Arg. 9. But if none of the former Considerations can prevail, I hope these two last may, unless all sense and tenderness be lost. Consider therefore in the 9th place, That Drunkards are in Scripture marked out for Hell: the Characters of Death are upon them. You shall find them pinioned with other Sons of death, 1 Cor. 6. 9, 10. Know ye not, that the unrighteous shall not inherit the Kingdom of God? Be not deceived: Neither Fornicaters, nor Idolaters, nor adulterers, nor effeminate, nor Abusers of themselves with Mankinde, nor Thieves, nor Covetous, nor [Drunkards,] nor Revilers, nor Extortioners, shall inherit the Kingdom of God. Oh dreadful thunderbolt! He is not asleep but dead, that is not startled at it. Lord, how are guilty sinners able to face such a Text as this is! Oh Soul! Darst thou for a superfluous Cup adventure to drink a Cup of pure unmixed [Page 19] wrath? Oh think when the Wine sparkles in the glass, and gives its colour, think, I say, what a Cup of trembling is in the hand of the Lord for thee. Thou wilt not now believe this; Oh but the day is coming, when thou shalt know the price of these brutish pleasures. Oh it will then sting like an Adder. Ah! this short-lived beastly pleasure is the price for which thou sellest Heaven, and rivers of pleasure that are at Gods right hand.

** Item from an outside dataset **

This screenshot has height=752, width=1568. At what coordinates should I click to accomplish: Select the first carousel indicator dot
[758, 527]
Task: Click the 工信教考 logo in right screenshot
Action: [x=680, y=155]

Obj. But I hope I shall repent, and then this Text can be no bar to my Salvation.
Sol. True, if God shall give thee Repentance, it could not. But in the last place, to awaken thee throughly, and startle thy secure Conscience, which Sensuallity hath brawned and cauterized, let me tell thee.
Arg. 10. That it is a sin out of whose power few or none are ever rescued or reclaimed. On this account it was that Saint Augustine called it the Pi [...] of Hell: he that is addicted to this Sin, becomes incurable (saith a Reverend Divine) for seldom, or never, have I known a Drunkard recalled.Ames, de con [...] ▪ p. 139. And its power to hold the soul in subjection to it, lies in two things especially: (1) as it becomes habitual; and habits are not easily broken; be pleased to view an Example in the case, Prov. 23. 35. They have stricken me, shalt thou say, and I was not sick; they have beaten me and I felt it not. When I shall awake, I will seek it yet again. (2.) As it takes away the heart, Hos. 4 11. that is, the understanding, reason and ingenuity of a man, and so makes him uncapable of being reclaimed by counsel. Upon this account it was, that Abigail would not speak less or more to Nabal, till the Wine was gone out of him, 1 Sam. 25. 36, 37. plainly intimating, that no [Page 20] wholsome counsel can get in, till the Wine be gone out. When one asked Cleostratus, whether he were not ashamed to be drunken, he tartly replied; And are not you ashamed to admonish a Drunkard? intimating that no wise man would cast away an admonition upon such an one. And it not only renders them uncapable of councel for the time, but by degrees it besots and infatuates them; which is a very grievous stroke from God upon them, making way to their eternal ruine. So then you see upon the whole, what a dangerous gulph the sin of Drunkenness is. I beg you for the Lords sake, and by all the regard you have to your souls, bodies, and estates, beware of it. Oh consider these ten Arguments I have here produced against it. I should have proceeded to answer the several Pleas and Excuses you have for it. But I mind brevity, and shall shut up this first Caution, with a very pertinent and ingenious Poem of Mr. George Herbert, in his Temple.
II. CAUTION.
THe Second Evil I shall deal with, is the evil of the Tongue, which, as St. Iames saith, is full of deadly Poyson, Oathes, Curses, Blasphemies: and this poyson it scatters up and down the World in all places; an untamed member that none can rule, Iam. 3. 7, 8. The fiercest of beasts have been tamed by Man, (as the Apostle there observes) which is a relique of his old superiority and dominion over them; But this is an unruly Member that none can tame, but he that made it: no beast so fierce and crabbed as this is. It may be, I may be bitten by it for my labour and indeavours to put a restraint upon it: but I shall adventure it. My design is not to dishonour or exasperate you: But if my faithfulness to God and you should accidentally do so, I cannot help that.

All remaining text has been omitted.